Fold 1: [val][train][train][train][train]
  Fold 2: [train][val][train][train][train]
  ...
  Score = mean(fold scores), ± std

Variants:

  • StratifiedKFold — preserves class ratios (classification).
  • TimeSeriesSplit — respects time order.
  • GroupKFold — keeps related rows (same patient, same user) in the same fold.

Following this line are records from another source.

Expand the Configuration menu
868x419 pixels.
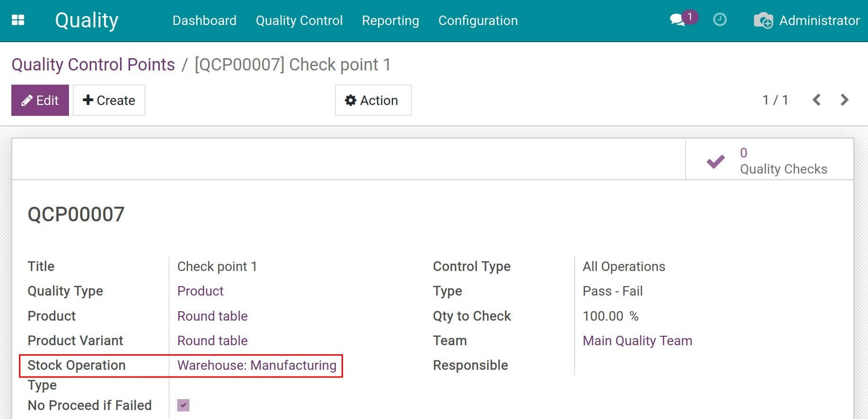[478, 20]
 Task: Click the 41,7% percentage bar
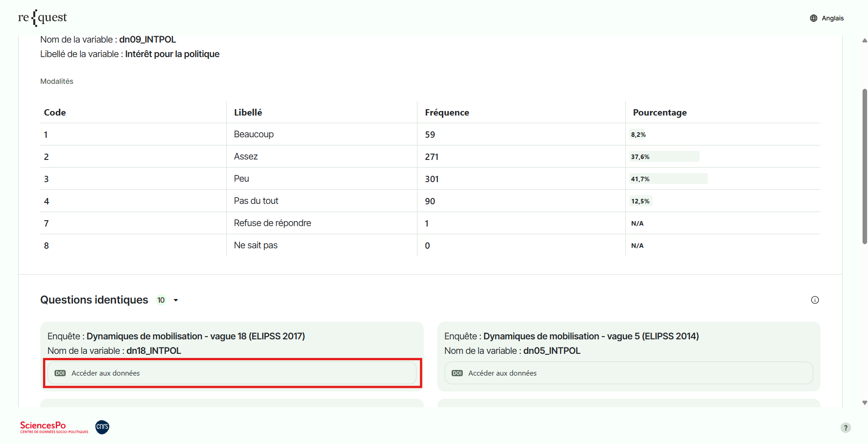click(x=668, y=179)
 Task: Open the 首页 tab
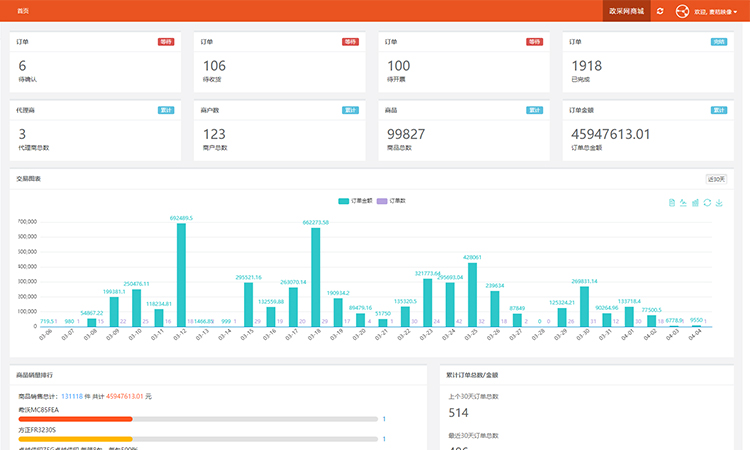(23, 11)
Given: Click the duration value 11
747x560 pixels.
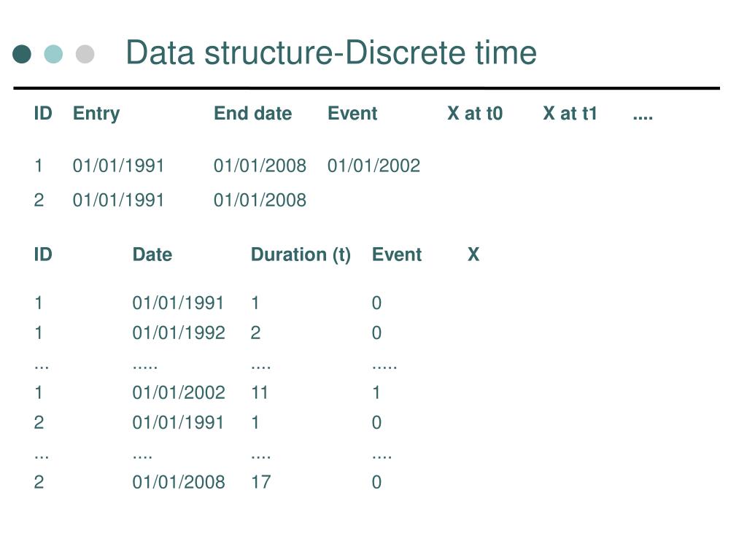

Intermediate: Choosing a Metric

The metric *defines* what "good" means — pick it before training.

TaskMetricWhen
RegressionMAEoutliers don't matter much
RegressionRMSEbig errors hurt more
RegressionR²how much variance explained
ClassificationAccuracybalanced classes only
ClassificationPrecisionfalse positives are costly
ClassificationRecallfalse negatives are costly
ClassificationF1balance both
ClassificationROC-AUCrank quality, threshold-free

Intermediate: Confusion Matrix Mental Model

predicted +    predicted -
actual +      TP             FN
actual -      FP             TN

  • Precision = TP / (TP + FP) — *of those I flagged, how many were right?*
  • Recall = TP / (TP + FN) — *of those that were positive, how many did I catch?*
  • F1 = harmonic mean of the two.
For cancer screening: optimise recall (don't miss real cases). For spam filters: optimise precision (don't junk real email).

Advanced: Regularisation

Add a penalty on model complexity to fight overfitting:

  • L1 (Lasso) — λ·Σ
    w
    — zeroes out unimportant features (does feature selection).
  • L2 (Ridge) — λ·Σw² — shrinks all weights, keeps features.
  • Elastic Net — mix of both.
  • Dropout / weight decay — the deep-learning equivalents.
Rule: weaker model + regularisation > stronger model that overfits.

Advanced: Hyperparameter Tuning

  • GridSearchCV — tries every combo. Slow, exhaustive.
  • RandomizedSearchCV — samples N combos. Often as good for far less compute.
  • Bayesian / Optuna — learns which hyperparams to try next. Production-grade.
Always tune on the validation fold(s), never the test set.

Advanced: Handling Imbalanced Classes

  • class_weight='balanced' — free, often enough.
  • SMOTE / oversampling — generates synthetic minority samples (apply *only on training fold*).
  • Threshold tuning — default 0.5 is rarely optimal; pick the threshold that maximises your business metric on validation.
  • Cost-sensitive metrics — use F1 / PR-AUC, not accuracy.

Advanced: From Notebook to Production

  • Snapshot the data + code + random seed so results reproduce.
  • Pin model + library versions (requirements.txt / environment.yml).
  • Monitor drift — input distribution and prediction distribution over time.
  • Have a fallback — if the model fails or returns garbage, default to the baseline.
  • Track decisions, not just predictions — log inputs, outputs, threshold, model version. Auditable AI is non-negotiable.

Practice Path

1. Pick a Kaggle classification dataset. Build a baseline (predict majority class). Beat it with a simple logistic regression. 2. Add 5-fold cross-validation; report mean ± std accuracy AND F1. 3. Diagnose bias vs variance with a learning curve (train + val score as data size grows). 4. Tune one hyperparameter with RandomizedSearchCV and confirm the test-set score didn't change just from luck.